I cringe at the thought. I hate playing in front of other people, being too insecure about it.
"Only if you'll play too." I say quickly to avoid answering to his previous question. Pierre ones mentioned that he could play the piano. I remember him making a stupid joke about it something along the lines of 'maybe you two have more in common than you think. You'd be lovely together' I got angry at him when he said it and now I'm sitting here in a plane with Charles and exactly what he said is starting to come true. Funny how things change.

After my plane lands in Miami I just want to drive to my hotel, however there is a problem with the car.

"what do you mean the car still needs time until it's here?" I'm on the phone with the manager of Ferrari.

"we're sorry can you maybe just drive with Charles"

"yeah okay" I answer and we leave the airport together. Just when we walk out there is huge flashlight attack. I'm used to paparazzi but it's never been that much. Or at least not without me knowing there is going to be paparazzi.

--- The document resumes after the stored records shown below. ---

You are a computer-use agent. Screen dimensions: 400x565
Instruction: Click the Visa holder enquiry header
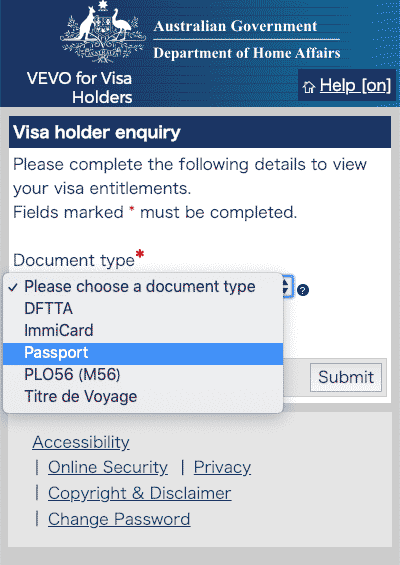pyautogui.click(x=97, y=132)
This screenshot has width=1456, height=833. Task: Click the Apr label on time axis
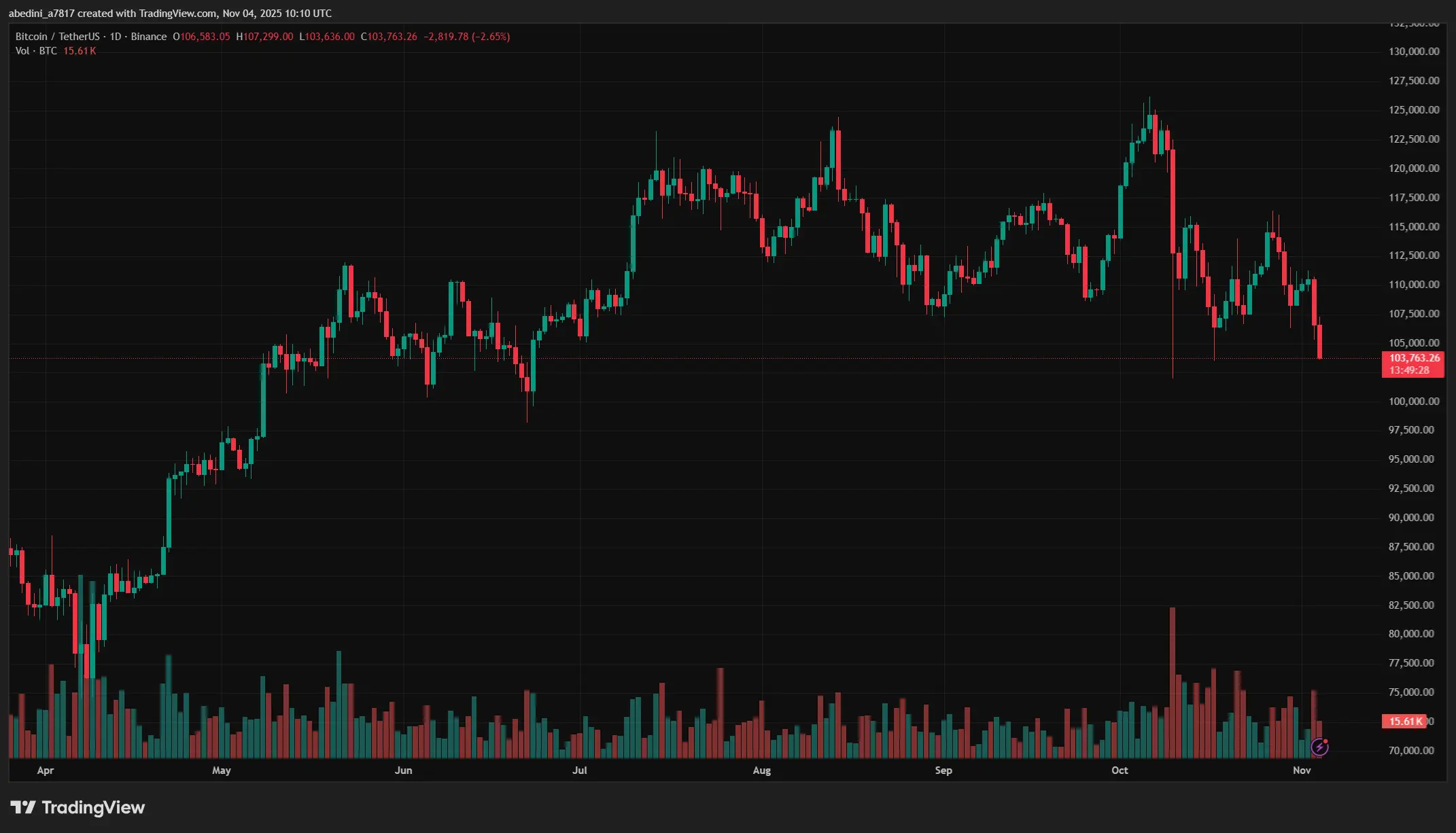[45, 770]
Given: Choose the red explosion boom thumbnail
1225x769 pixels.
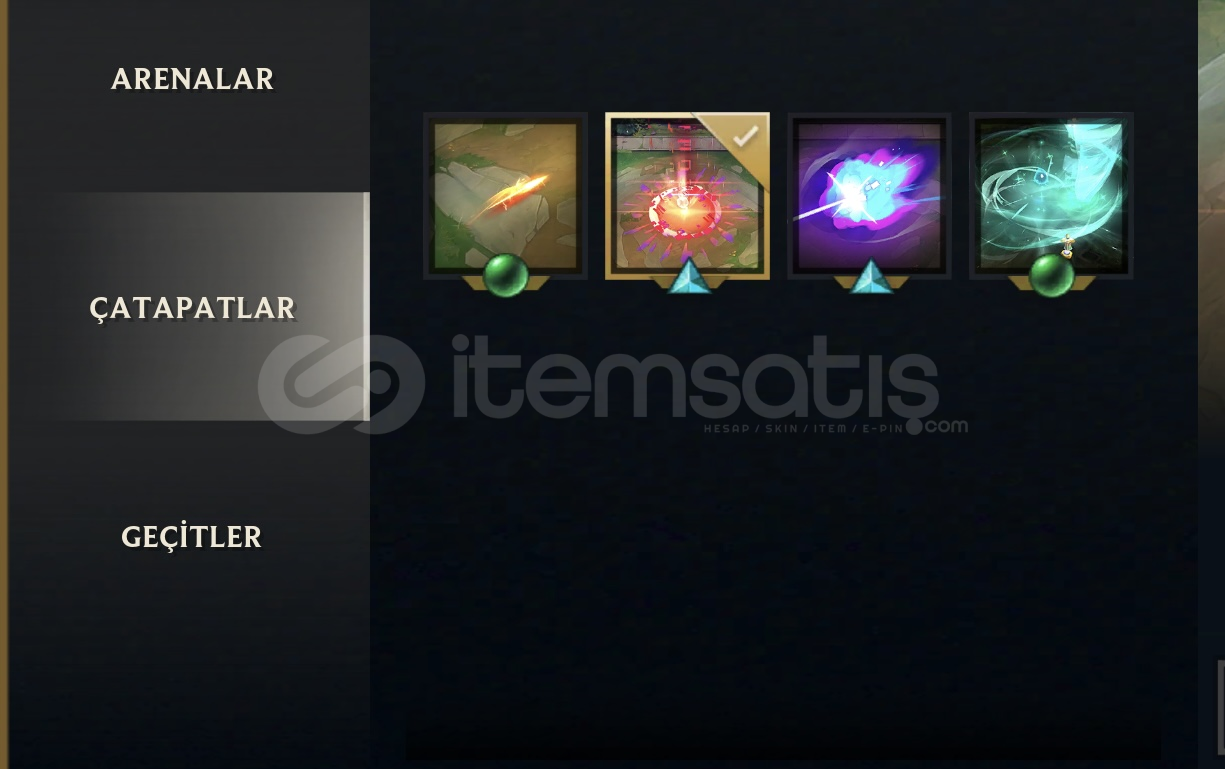Looking at the screenshot, I should (x=687, y=196).
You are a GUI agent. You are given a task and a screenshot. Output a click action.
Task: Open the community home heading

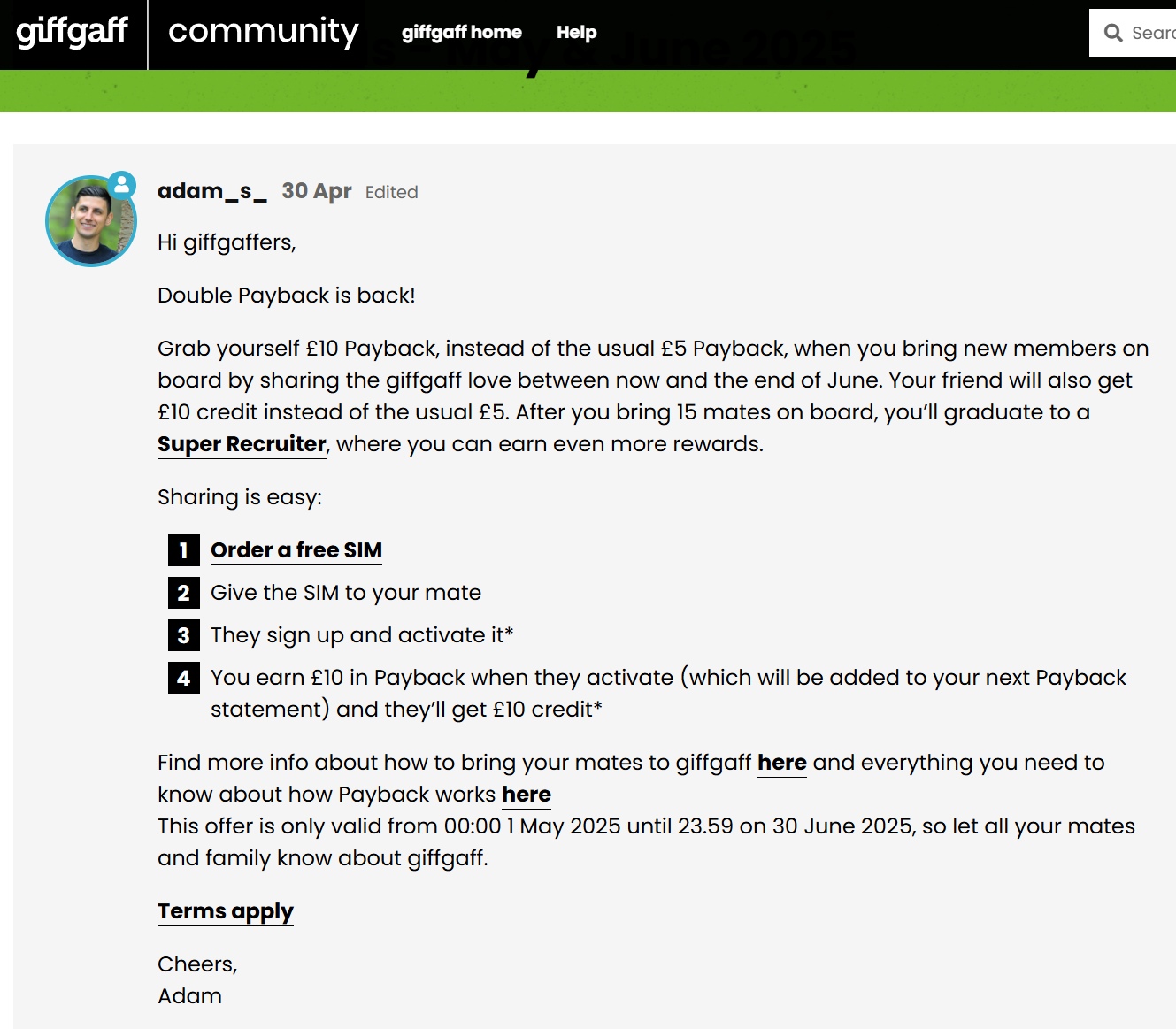click(x=263, y=32)
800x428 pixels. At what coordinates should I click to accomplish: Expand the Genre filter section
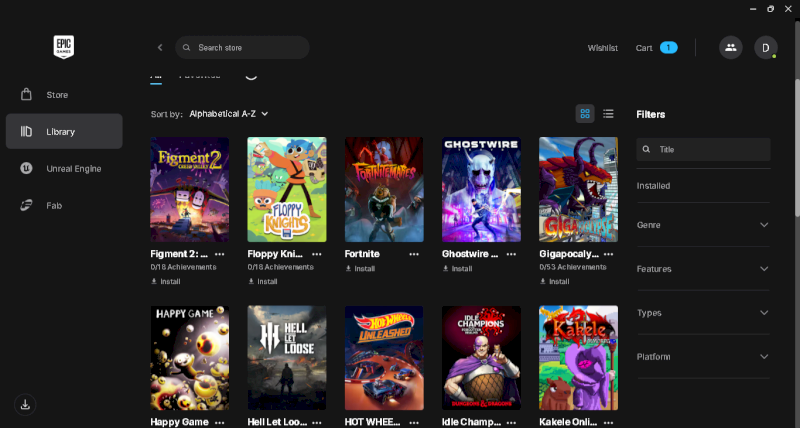[x=703, y=225]
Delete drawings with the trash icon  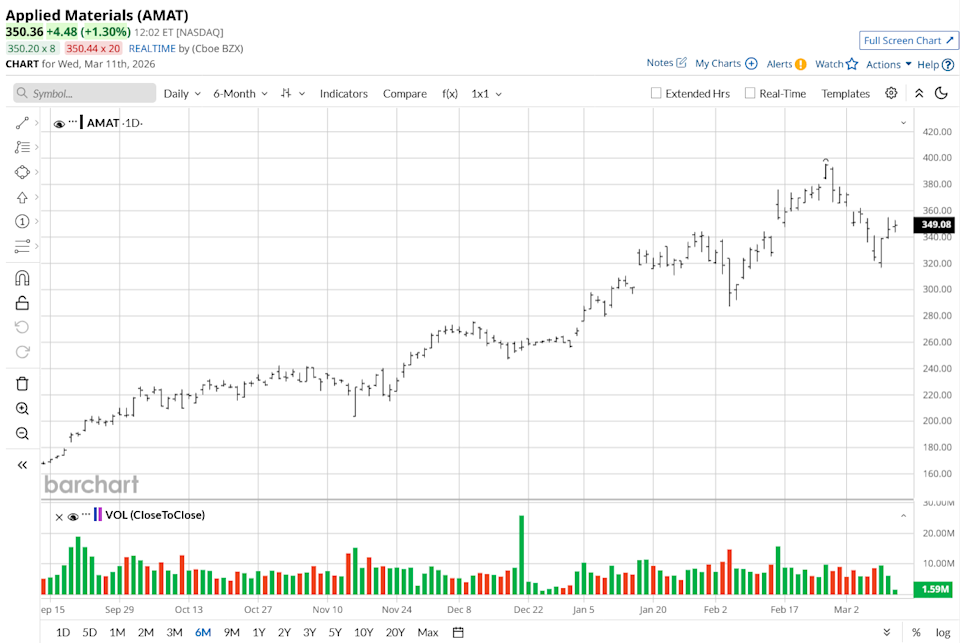(22, 384)
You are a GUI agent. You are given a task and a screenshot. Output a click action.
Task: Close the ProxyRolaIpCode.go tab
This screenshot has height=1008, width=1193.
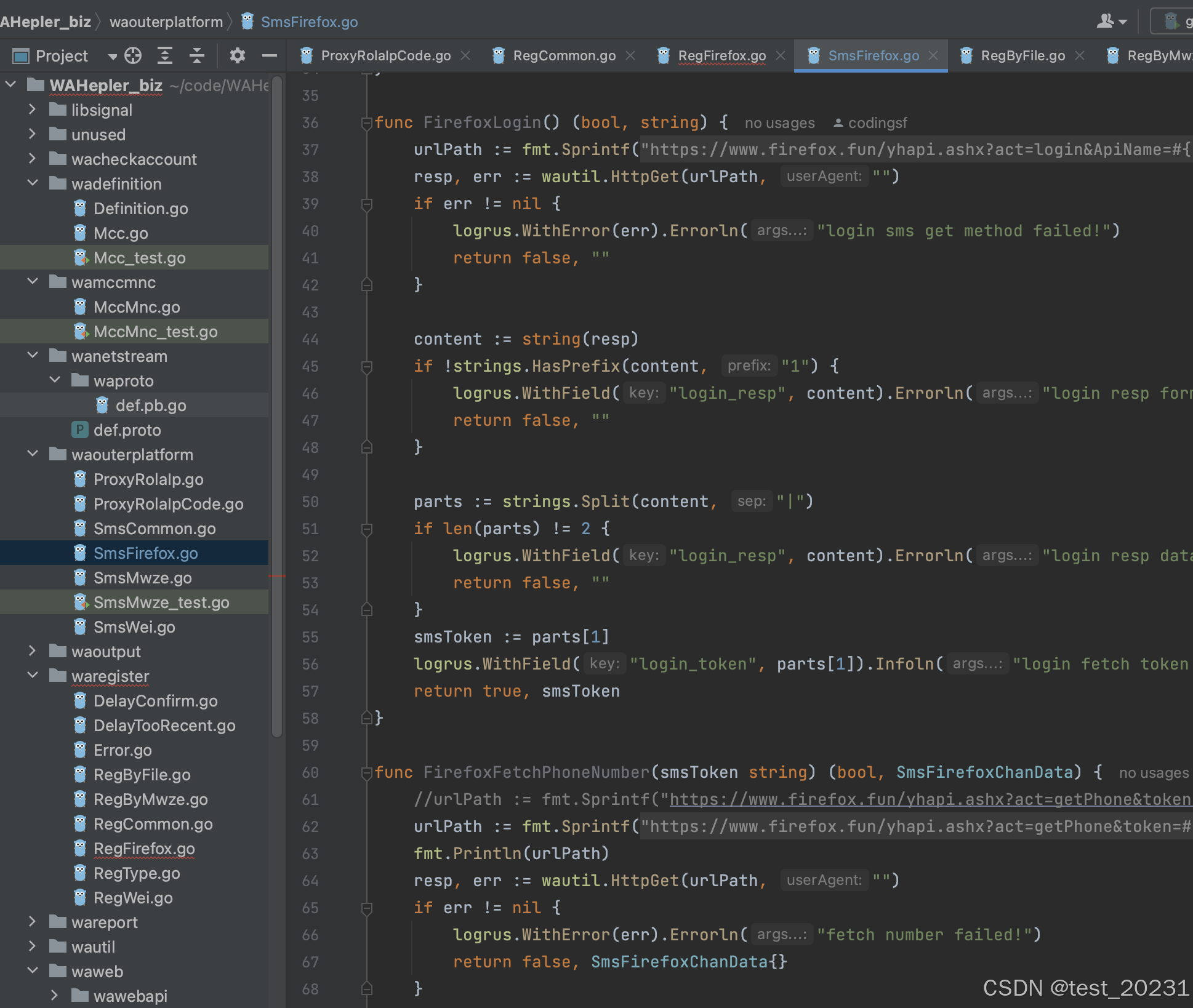coord(466,55)
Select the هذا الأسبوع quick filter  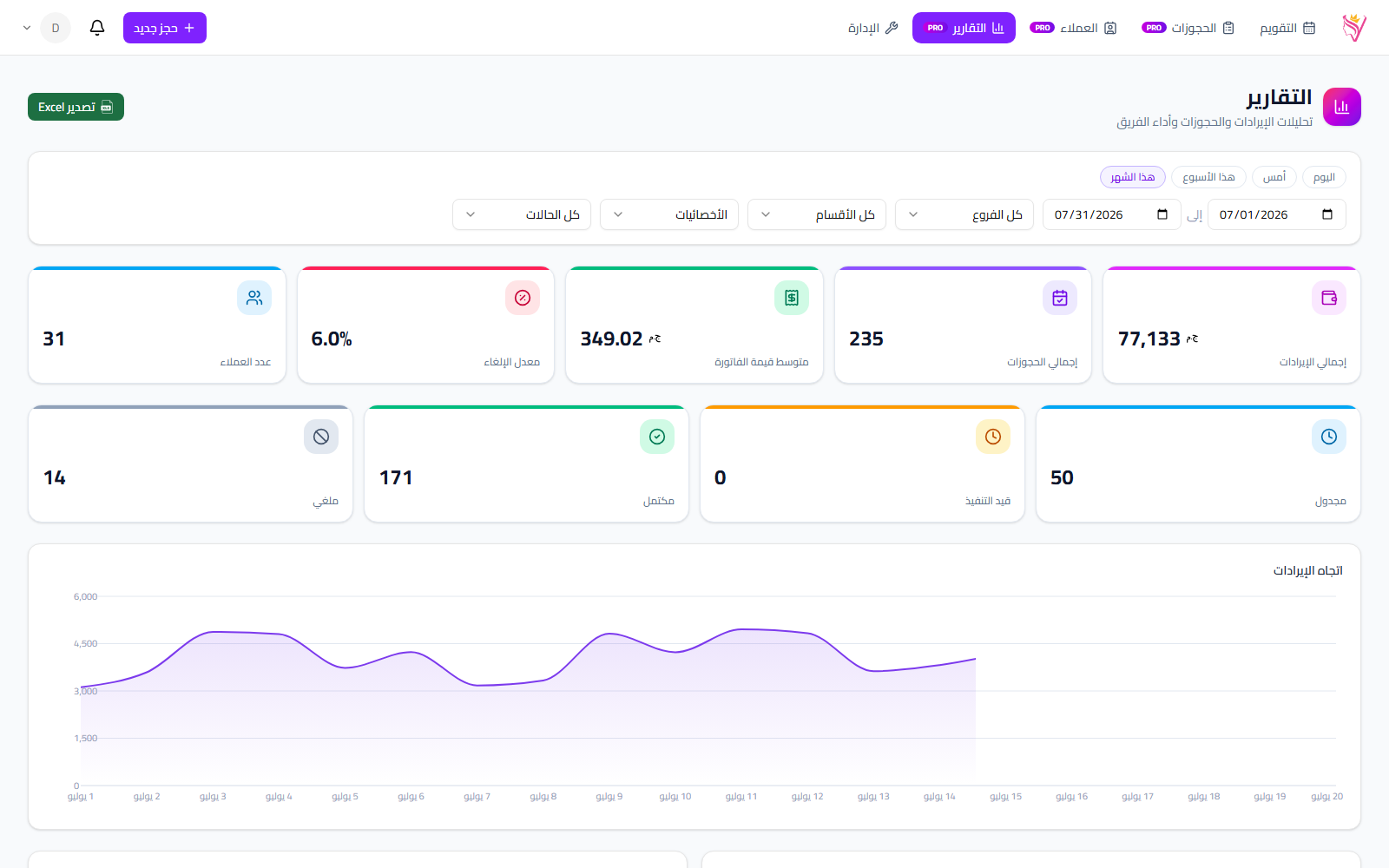[x=1208, y=177]
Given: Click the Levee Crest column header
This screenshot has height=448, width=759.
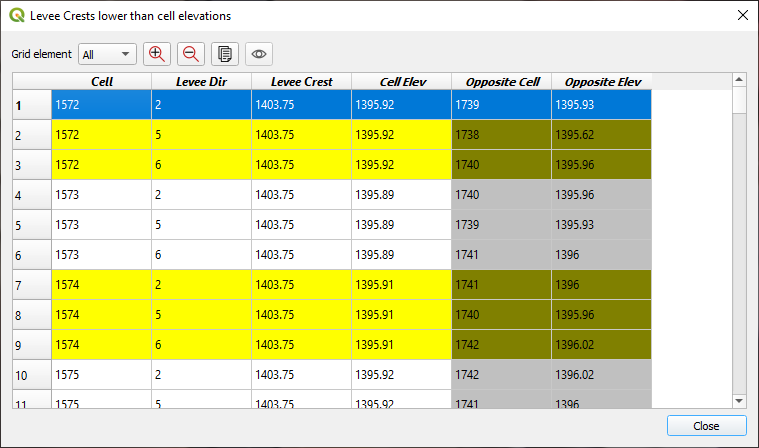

"just stay close to me" Charles says and takes my hand to push me through the people towards his car. Something weird starts to tingle inside of me. We've done a lot more intimate things than holding hands but something about this is different. It's not for pleasure or something along the lines of that. He's just holding my hand, dragging me through the paparazzi, trying his best to not get me hurt. It feels like he actually cares about me and my heart starts to warm at that but at the same time it's getting really heavy.
Why am I feeling this way towards him?